L’Encyclopédie de l’Univers Viking
ná-strá
Ná-strá désigne la paille sur laquelle repose un mort ; dans certaines expressions, le terme renvoie à une mort au lit, par opposition à une mort au combat.
L’entrée repose sur des attestations historiques, lexicales ou documentaires solides, à replacer dans leur contexte.
Comprendre le terme
Le composé vieux-norrois apparaît notamment dans l’expression liggja á nástrám, « être couché sur la paille des morts » ou « reposer sur la paille funèbre ». Des formulations poétiques apparentées évoquent le fait d’être étendu, raide, sur la paille. Le terme strá-dauði, « mort de paille », est opposé dans les textes à vápn-dauði, la mort par les armes.
Contexte historique
Le vocabulaire appartient à la langue et à la littérature nordiques de l’Âge Viking et du Moyen Âge. Il s’inscrit dans une opposition textuelle entre la mort sur le lit ou dans la maladie et la mort reçue les armes à la main, opposition également liée aux conceptions nordiques du destin posthume des morts.
Usage et fonction
Ná-strá est employé dans des expressions descriptives et poétiques relatives à la position du cadavre ou au mode de décès.
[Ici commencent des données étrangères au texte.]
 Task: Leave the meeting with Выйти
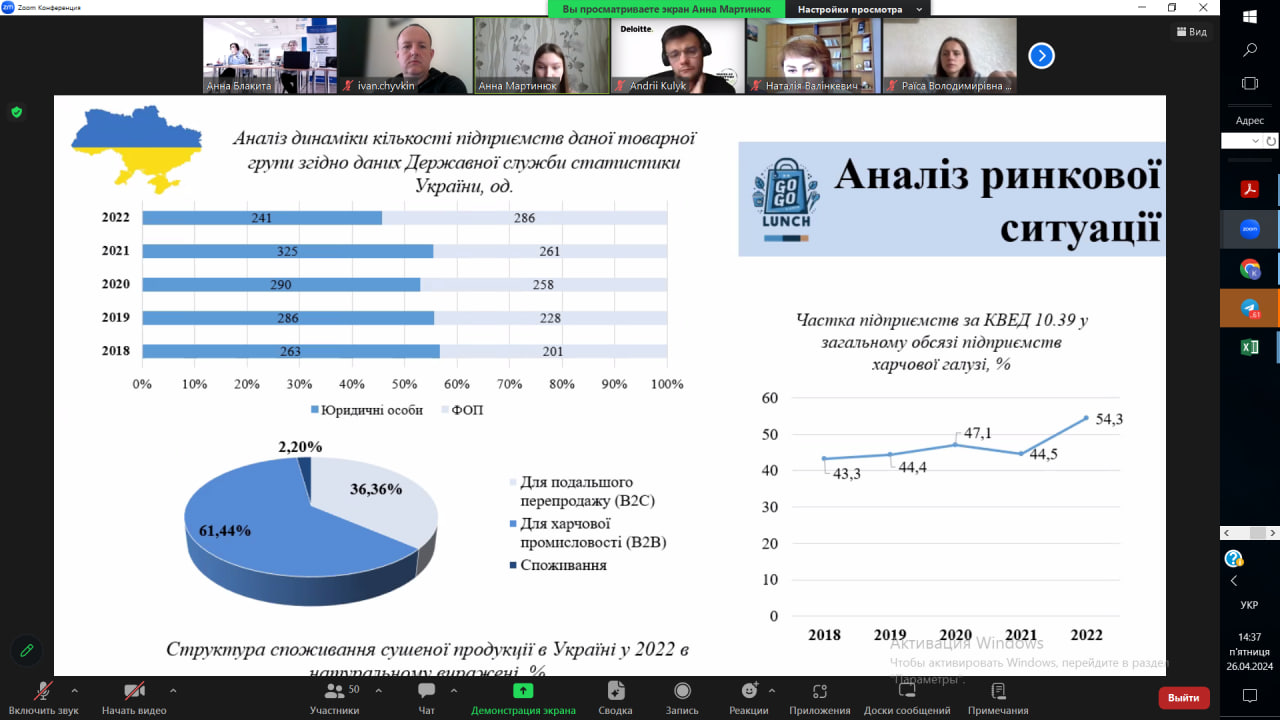(1184, 697)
Rien ne permet d’en faire le nom assuré d’un objet rituel particulier ou d’une institution funéraire.
Ce que l’on sait
Le mot est attesté sous la forme ná-strá, notamment au pluriel dans la locution liggja á nástrám. Son sens associe le cadavre ou le mort à la paille. Les textes établissent une opposition entre la « mort de paille » et la mort par les armes.
Idées reçues et confusions fréquentes
Ná-strá ne désigne pas nécessairement une tombe, un type de sépulture ou un objet rituel déterminé. Le terme ne prouve pas non plus qu’une personne morte sur de la paille bénéficiait d’un statut particulier.
À retenir
Ná-strá est avant tout un terme textuel et poétique associé à la mort au lit ou à la paille sur laquelle repose un mort. Il ne s’agit pas d’un lieu mythologique ni d’un objet archéologique précisément identifié.